=== Begin Enclosure ===

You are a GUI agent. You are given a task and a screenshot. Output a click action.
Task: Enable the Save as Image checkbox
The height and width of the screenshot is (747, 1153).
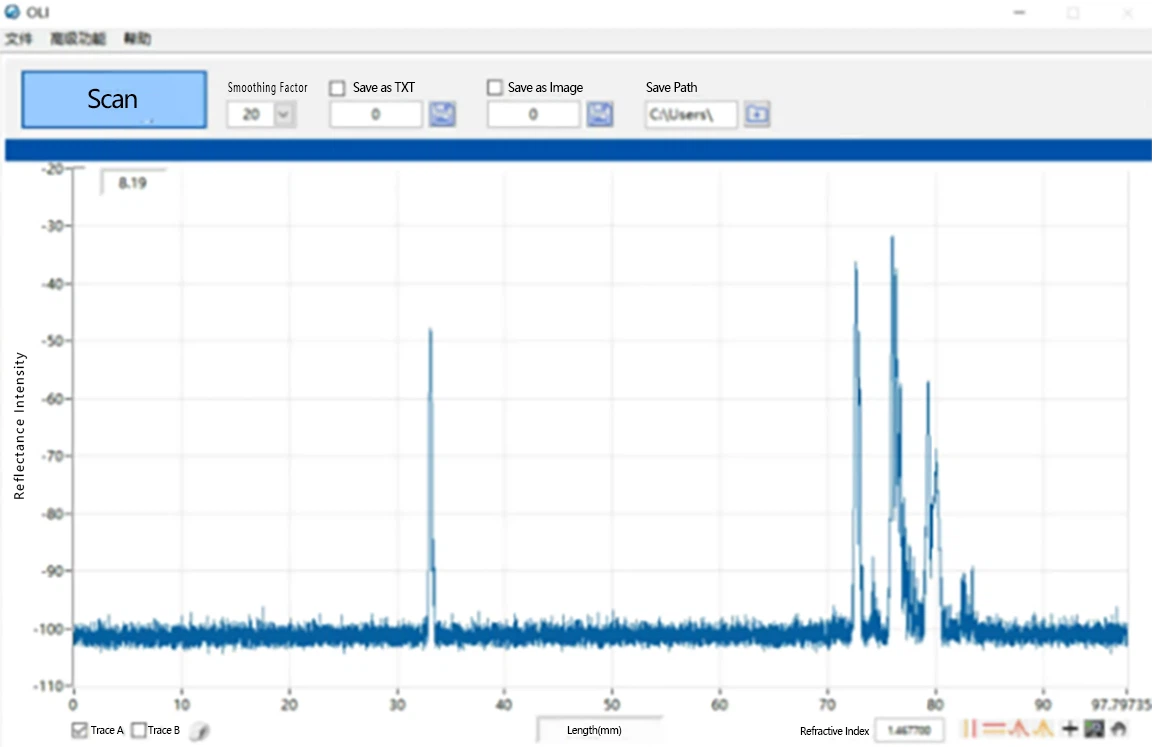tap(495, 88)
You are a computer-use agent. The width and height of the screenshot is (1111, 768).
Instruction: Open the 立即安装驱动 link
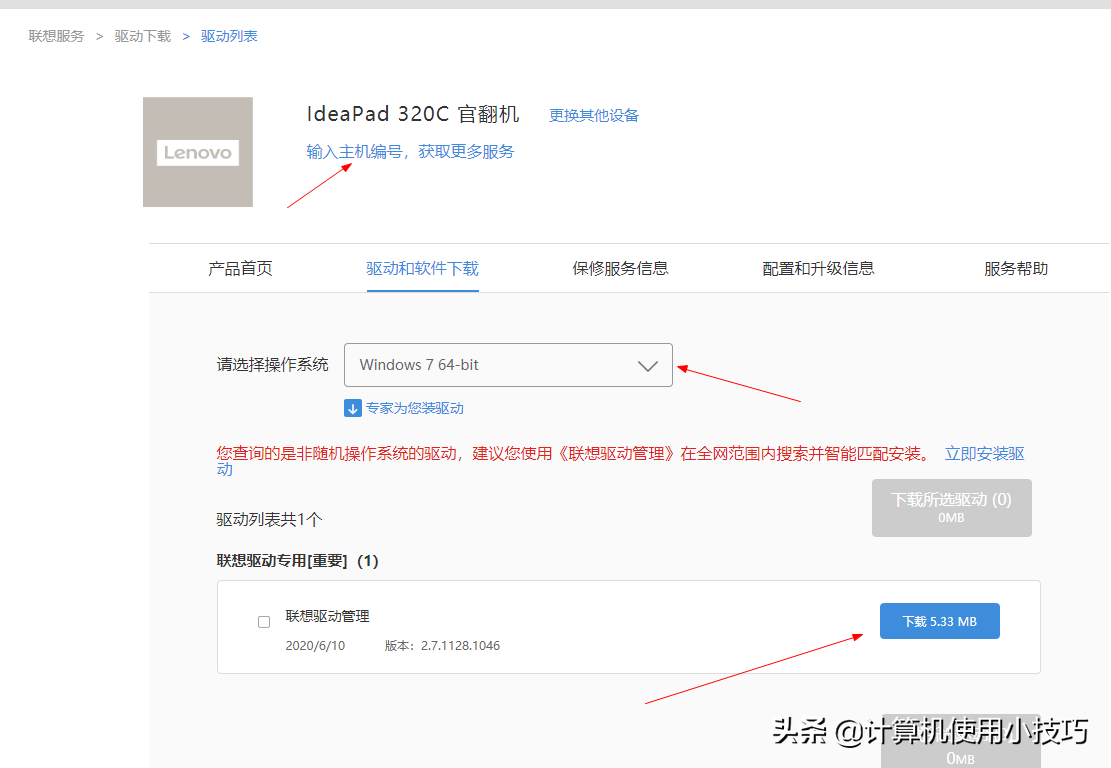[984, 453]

=== End Enclosure ===
=== Begin Enclosure ===

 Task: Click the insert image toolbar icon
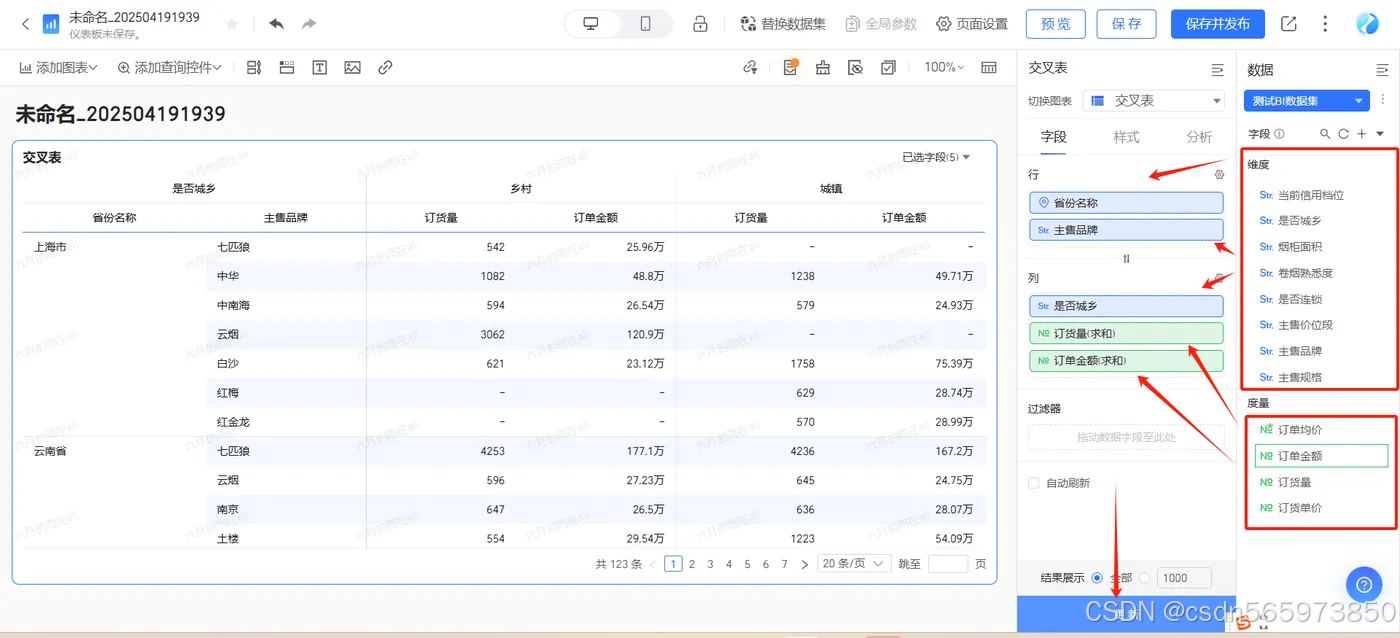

=== End Enclosure ===

__How to complete this task__
Go through the material line by line and work out how many lines include the string "agent". Reply with the number only.

__Exercise solution__
2